4.1.2.2. Liens indirects du burnout

Les analyses provenant du modèle prédictif ont également permis d’évaluer les liens indirects entre les pratiques, l’expérience en milieu scolaire, le facteur global du burnout et les trois dimensions spécifiques du burnout via la SIM. Les résultats de l’étude révèlent que faire de l’intervention auprès des élèves de manière quotidienne prédit négativement et indirectement, via la SIM, le facteur global du burnout et l’épuisement émotionnel. La réalisation élevée de ce type de tâches est associée à des faibles indicateurs de ces deux derniers par son influence directe sur la SIM. En ce qui a trait aux tâches administratives, seul le facteur global du burnout est indirectement prédit par ce type de tâches via la SIM. Il semble donc que les tâches administratives affectent indirectement le burnout de manière générale plutôt qu’une dimension spécifique. Aucune association indirecte sur le burnout est examinée quant au nombre d’années. En somme, ces liens indirects permettent d’appuyer le rôle intermédiaire de la SIM quant à l’expérience du burnout en milieu scolaire. De plus, lorsque la SIM est prise en considération, les liens directs entre les pratiques réalisées (intervention et tâches administratives) et le burnout ne sont pas significatifs. Ainsi, ces résultats démontrent que la relation entre les pratiques réalisées et le burnout est expliquée par la SIM. Par exemple, il serait épuisant d’accomplir des tâches administratives lorsque celles-ci susciteraient des sentiments d’empêchement quant à son agir professionnel et qu’elles contribueraient à limiter le désir de métier et l’accomplissement du soi. À l’inverse, l’intervention auprès des élèves est bénéfique pour la santé mentale des c.o. si cette pratique quotidienne est considérée comme le désir de métier et comme source d’accomplissement de soi. Compte tenu des résultats obtenus, il est possible d’affirmer que ce type de tâche joue un rôle plus important quant au niveau de burnout vécu comparativement aux tâches administratives. La perception de faire quotidiennement de l’intervention prédit plus des niveaux faibles de burnout que ce que les tâches non liées à la profession prédit des hauts niveaux de burnout.
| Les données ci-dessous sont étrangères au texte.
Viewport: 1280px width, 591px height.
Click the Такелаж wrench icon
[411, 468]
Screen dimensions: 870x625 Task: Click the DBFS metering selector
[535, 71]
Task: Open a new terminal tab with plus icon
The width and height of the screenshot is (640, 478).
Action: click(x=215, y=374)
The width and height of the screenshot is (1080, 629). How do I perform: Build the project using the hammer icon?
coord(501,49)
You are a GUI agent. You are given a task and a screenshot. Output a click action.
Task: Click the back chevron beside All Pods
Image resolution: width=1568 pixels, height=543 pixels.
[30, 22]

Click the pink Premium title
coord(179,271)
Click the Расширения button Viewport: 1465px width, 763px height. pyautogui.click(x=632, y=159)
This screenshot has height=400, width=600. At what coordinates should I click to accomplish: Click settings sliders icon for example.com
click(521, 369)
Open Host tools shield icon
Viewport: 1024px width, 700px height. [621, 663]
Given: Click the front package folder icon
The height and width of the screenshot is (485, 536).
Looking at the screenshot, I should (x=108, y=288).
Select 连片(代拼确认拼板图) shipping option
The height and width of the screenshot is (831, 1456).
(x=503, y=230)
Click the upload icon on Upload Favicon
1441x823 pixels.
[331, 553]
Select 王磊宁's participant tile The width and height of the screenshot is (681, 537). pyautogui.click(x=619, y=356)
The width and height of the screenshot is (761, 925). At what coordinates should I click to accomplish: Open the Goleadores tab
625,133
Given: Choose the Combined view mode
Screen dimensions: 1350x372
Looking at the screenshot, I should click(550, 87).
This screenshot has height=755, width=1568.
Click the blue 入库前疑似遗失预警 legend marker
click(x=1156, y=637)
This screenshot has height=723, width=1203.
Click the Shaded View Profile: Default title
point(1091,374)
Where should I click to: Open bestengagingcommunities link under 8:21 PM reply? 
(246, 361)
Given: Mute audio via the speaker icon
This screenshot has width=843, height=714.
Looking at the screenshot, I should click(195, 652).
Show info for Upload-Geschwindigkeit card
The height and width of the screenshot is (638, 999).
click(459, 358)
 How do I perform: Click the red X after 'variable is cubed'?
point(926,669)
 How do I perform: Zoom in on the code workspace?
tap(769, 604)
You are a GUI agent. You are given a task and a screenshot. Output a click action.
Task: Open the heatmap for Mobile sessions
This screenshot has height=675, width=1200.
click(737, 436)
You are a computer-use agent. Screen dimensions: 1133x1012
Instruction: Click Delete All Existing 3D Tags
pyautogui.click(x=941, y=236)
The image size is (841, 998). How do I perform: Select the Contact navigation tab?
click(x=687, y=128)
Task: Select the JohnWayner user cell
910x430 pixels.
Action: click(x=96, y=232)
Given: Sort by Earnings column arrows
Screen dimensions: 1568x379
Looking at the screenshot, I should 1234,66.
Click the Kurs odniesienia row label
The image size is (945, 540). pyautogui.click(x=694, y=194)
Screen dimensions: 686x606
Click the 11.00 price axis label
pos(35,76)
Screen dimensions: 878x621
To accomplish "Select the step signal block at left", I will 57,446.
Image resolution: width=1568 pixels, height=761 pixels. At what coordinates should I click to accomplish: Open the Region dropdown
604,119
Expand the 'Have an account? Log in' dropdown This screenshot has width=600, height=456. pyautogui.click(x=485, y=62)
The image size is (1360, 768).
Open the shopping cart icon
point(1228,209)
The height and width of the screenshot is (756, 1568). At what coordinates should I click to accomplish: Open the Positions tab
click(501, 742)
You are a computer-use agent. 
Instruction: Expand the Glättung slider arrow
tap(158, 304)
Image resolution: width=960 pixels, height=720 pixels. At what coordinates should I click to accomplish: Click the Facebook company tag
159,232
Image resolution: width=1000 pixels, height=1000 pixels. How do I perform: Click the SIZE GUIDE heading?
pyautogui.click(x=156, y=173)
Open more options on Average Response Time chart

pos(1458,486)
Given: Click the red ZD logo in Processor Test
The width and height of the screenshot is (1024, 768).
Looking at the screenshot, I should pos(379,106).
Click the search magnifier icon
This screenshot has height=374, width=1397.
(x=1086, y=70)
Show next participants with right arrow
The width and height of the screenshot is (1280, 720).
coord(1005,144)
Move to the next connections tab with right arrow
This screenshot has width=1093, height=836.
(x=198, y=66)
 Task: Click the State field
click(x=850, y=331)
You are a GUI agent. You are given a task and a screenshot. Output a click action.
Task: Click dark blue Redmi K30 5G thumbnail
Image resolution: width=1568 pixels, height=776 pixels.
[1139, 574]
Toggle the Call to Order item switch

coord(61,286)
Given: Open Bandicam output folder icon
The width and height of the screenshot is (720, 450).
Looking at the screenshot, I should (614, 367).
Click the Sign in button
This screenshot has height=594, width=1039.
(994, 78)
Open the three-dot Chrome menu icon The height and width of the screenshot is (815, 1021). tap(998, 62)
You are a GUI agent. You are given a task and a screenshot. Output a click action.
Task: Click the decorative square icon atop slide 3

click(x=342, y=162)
D’ailleurs, ces résultats permettent d’affirmer que cette recherche se distingue des études antérieures portant sur le burnout par l’intégration d’un facteur intermédiaire, la SIM. Ces dernières ont identifié auprès de c.o. en milieu scolaire l’influence directe des tâches réalisées sur le burnout (p. ex., Bardhoshi et al., 2014;

Mullen & Gutierrez, 2016). Bien que ces connaissances soient pertinentes, il semble que la relation entre les deux est issue d’aspects complémentaires. En appui, certains auteurs ont soulevé que le burnout éprouvé par les c.o. est associé aux conflits de rôle et à une estime de soi collective négative (p. ex., Butler & Constantine, 2005; Wilkerson & Bellini, 2006). Ces résultats soulignent que certains éléments autres que les tâches influencent l’expérience de burnout. Le modèle appuyé sur la SIM a permis d’intégrer ces divers aspects de la dynamique de travail des c.o. afin d’approfondir la compréhension du processus qui conduit les c.o. à vivre des niveaux élevés de burnout. Ce modèle permet également de soutenir l’importance de l’identité professionnelle pour mieux comprendre la relation entre les pratiques professionnelles et le burnout. En d’autres mots, la SIM élucide la façon dont les pratiques réalisées peuvent être épuisantes ou non.